THE INTER-AMERICAN COMMISSION ON HUMAN RIGHTS,
RESOLVES:
- To declare that the Government of Paraguay has violated
Articles VIII (right to residence and movement), XVIII (right to a
fair trial), XXV (right of protection from arbitrary arrest) and XXVI
(right to due process of law) of the American Declaration of the
Rights and Duties of Man.
- To recommend to the Government of Paraguay: (a) That it
take the measures necessary so that Mr.

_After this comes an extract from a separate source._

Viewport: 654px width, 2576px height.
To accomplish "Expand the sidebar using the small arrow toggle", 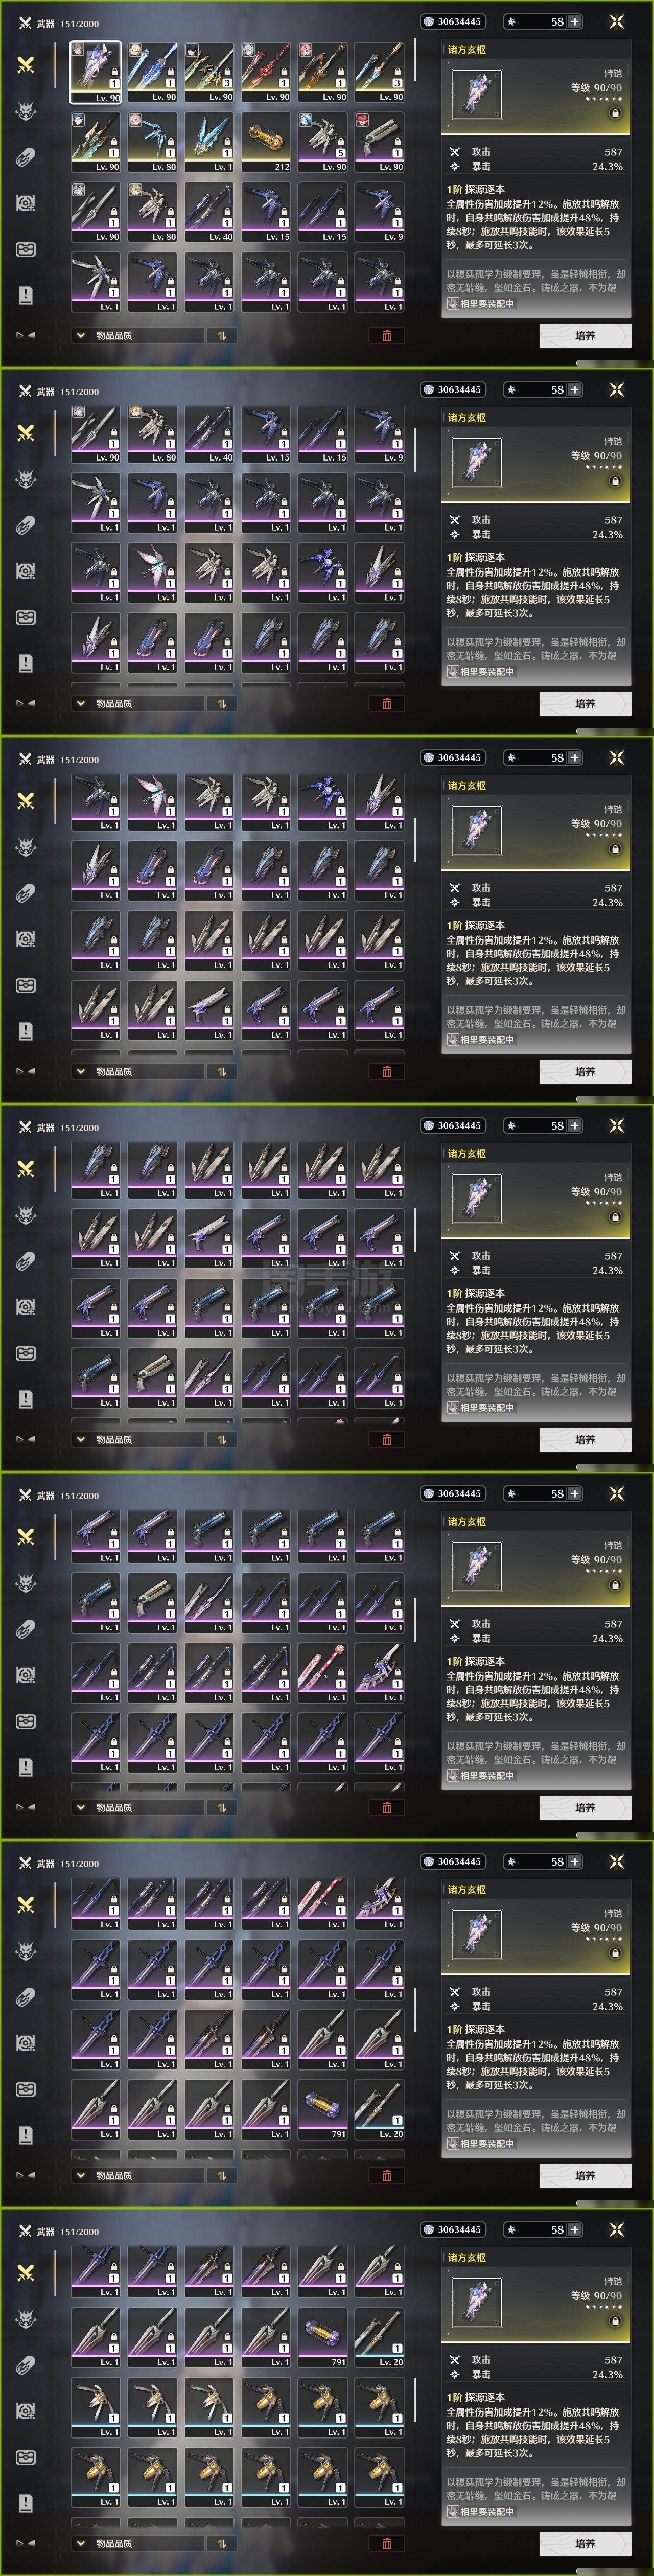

Domingo Laino may return to
his home country, Paraguay, and enjoy all the rights and guarantees
that the Paraguayan Constitution and its laws and international
instruments relating to human rights confer to him. (b) That it
provide for a full and impartial investigation to determine the
persons responsible for the alleged acts and impose on them the
corresponding penalty in accordance with Paraguayan law. (c) That
it report to the Commission within the term of sixty days on the
measures taken to put this recommendation into practice.
- To communicate this resolution to the Government of
Paraguay.
- To publish this resolution in the Annual Report of the
Commission to the General Assembly of the Organization of American
States if the Government of Paraguay does not accept, within the
aforementioned term, the recommendations made.